Oct. 6th, 2008

[identity profile] pylduck.livejournal.com
It's only a month into the semester, and I feel far more frazzled than I should. I tried to relax this weekend by reading a non-teaching, non-research related book: Shawna Yang Ryan's Locke 1928. It was a good read, and far more queer than I expected! I also love how her web site address, http://shawnayangryan.com, looks like it has the word "angry" in it. :D



The novel is set in the Sacramento region of California in the Chinese town of Locke. It is part historical, involving some characters who actually founded the town and lived in it in the 1920s. The novel sketches out some of the broad strokes of Chinese American history of that period--the labor migrations and exclusion laws that lead to gender-imbalanced societies, the brothels with white prostitutes, farm-based communities with merchants as a kind of upper class, and the role of Christianity in some Chinese communities.

I'm still a bit undecided on novels that don't use quotation marks for dialogue.... Locke 1928 is one of these novels. I sort of understand how the effect is to blur the lines between thought, dialogue, and general narration. But sometimes it gets a little confusing, too. The novel is generally told in the present tense, third-person narrative perspective. There are interspersed some flashback chapters (noted with years in the title) that are in the past tense. And then there are a few odd chapters that stand out because they are in the second person perspective:
You noticed her and your stomach went weak the way it never had.
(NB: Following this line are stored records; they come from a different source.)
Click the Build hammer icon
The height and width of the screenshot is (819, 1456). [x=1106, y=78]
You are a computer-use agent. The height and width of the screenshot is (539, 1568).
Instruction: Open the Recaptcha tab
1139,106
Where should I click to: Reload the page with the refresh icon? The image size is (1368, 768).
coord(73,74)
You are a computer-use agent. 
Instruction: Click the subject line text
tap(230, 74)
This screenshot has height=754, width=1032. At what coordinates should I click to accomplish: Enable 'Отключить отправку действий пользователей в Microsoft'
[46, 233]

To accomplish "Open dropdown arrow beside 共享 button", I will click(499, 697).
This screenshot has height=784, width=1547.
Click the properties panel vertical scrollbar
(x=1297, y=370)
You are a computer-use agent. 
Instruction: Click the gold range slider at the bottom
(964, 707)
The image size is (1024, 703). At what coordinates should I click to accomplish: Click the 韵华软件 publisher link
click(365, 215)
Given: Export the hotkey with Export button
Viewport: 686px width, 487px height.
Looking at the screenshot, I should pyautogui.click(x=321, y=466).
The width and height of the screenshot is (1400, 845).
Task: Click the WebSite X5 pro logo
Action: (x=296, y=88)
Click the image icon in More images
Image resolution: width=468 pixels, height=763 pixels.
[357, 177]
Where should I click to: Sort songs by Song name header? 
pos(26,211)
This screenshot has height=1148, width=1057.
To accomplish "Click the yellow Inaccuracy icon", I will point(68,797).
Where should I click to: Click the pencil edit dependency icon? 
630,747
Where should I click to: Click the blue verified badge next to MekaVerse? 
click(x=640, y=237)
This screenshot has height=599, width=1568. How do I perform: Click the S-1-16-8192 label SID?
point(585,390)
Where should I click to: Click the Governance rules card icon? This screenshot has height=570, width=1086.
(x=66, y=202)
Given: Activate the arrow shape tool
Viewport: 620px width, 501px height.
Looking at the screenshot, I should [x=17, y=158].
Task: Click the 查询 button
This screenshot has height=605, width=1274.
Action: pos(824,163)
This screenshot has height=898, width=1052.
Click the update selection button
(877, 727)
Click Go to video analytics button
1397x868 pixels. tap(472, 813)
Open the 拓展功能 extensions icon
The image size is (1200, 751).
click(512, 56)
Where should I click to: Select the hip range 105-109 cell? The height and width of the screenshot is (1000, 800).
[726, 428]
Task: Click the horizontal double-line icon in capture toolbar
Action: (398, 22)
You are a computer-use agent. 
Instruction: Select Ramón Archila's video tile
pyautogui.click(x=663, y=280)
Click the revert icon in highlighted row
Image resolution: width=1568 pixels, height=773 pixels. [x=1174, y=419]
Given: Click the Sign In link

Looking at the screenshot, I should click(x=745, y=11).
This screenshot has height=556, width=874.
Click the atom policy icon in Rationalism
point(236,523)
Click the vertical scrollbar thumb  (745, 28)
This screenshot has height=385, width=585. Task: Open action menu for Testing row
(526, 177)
She was just a whore, you told yourself, and you scanned her from the gleam of her rayon stockings to her over-rouged cheeks. She was just a whore, and maybe it was this that excited you. She was more exotic than anything else--a white-whore in a Chinese town--the lowest of the low. She was silent and conspicuous, blonde-haired, in the grocery store, her heels clicking down the wood floors. . . .

. . .

But you didn't have these words--only a fait sense of the image and the feeling that arose. You couldn't even really think about your pulse, as you felt it in your chest and neck and wrists and thighs, or what your skin-flush in the spring morning sun meant because this you had never even conceived of: that a girl could love a girl.
(I find this passage particularly intriguing because I'm working on a paper that explores the use of second-person perspective as a kind of queer, dissociative state in Lawrence Chua's Gold by the Inch...)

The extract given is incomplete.